I don't see much difference in your comparison for the simple reason that you mentioned he is "self-employed". The fact that he wakes up every morning needing to give all his best regardless of the situation or mood he is in in order to survive draws a parallel with full time trading for oneself.
Probably the main differences lie in your counter party! In sales you have a demand, need, or desire matched by a specific item (disregarding brand loyalty or product differentiation) the agreement you reach is often through compromise but underlying it all rests basic supply and demand and both parties stand to gain. Where as in trading your counter party will be doing the opposite to you.
In other words sales will generate a benefit to both parties greater than the input, where as trading is a zero sum game.

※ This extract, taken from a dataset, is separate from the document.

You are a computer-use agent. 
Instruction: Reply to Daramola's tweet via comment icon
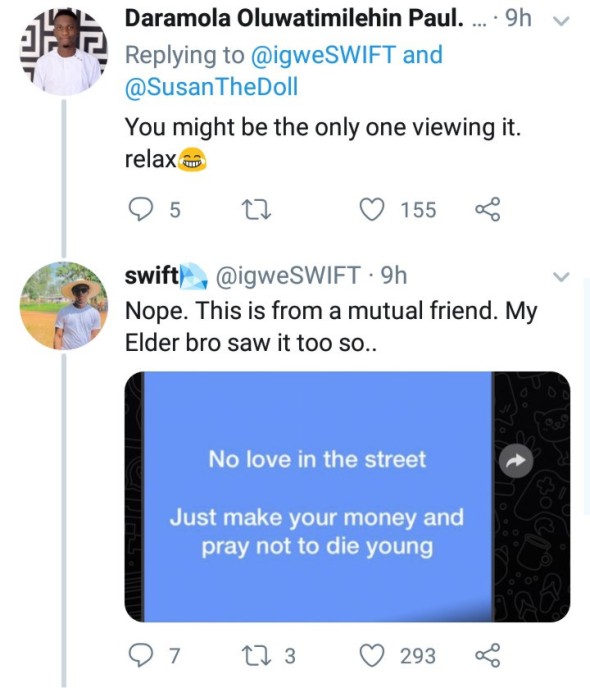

One difference between buying and selling other goods compared to trading equities or futures is shear speed. Even though like in many other business you are essentially buying something then reselling in trading the market prices are always changing second to second. So it is really a completely different animal than say an import export business. You can import some goods from Mexico and if you know your market have a reasonable expectation you can get x amount for it and that amount changes little day to day. In trading that x amount is changing constantly and may in a matter of seconds be lower than what you paid and for no apparent reason. Trading is really a game of probabilities and it's execution happens very fast and is never static. So in that sense you can transfer very little experience from an import export business into the execution of a trading business other than maybe a few general business principles that would apply to setting up any business.
"The day I became a winning trader was the day it became boring. Daily losses no longer bother me and daily wins no longer excited me. Took years of pain and busting a few accounts before finally got my mind right. I survived the darkness within and now just chillax and let my black box do the work."
The following user says Thank You to liquidcci for this post:
I think what everyone is failing to mention is market knowledge.
I assume that your friend knows the market he works in with sales, he can make predictions about demand, supply, and prices and act on those.
The same is true with trading : ultimately what determines whether someone is successful or not in trading is whether or not they understand the market. It's actually worse, because the market tendencies for any particular instrument that can be traded will shift with time, it's not as static and slow moving as trading goods.
And that is the reason it can take several years for a trader to become successful, he may know all the tools and technicalities behind trading, but if he doesn't understand the market of if he doesn't understand the changing dynamic of the market, he will bust out.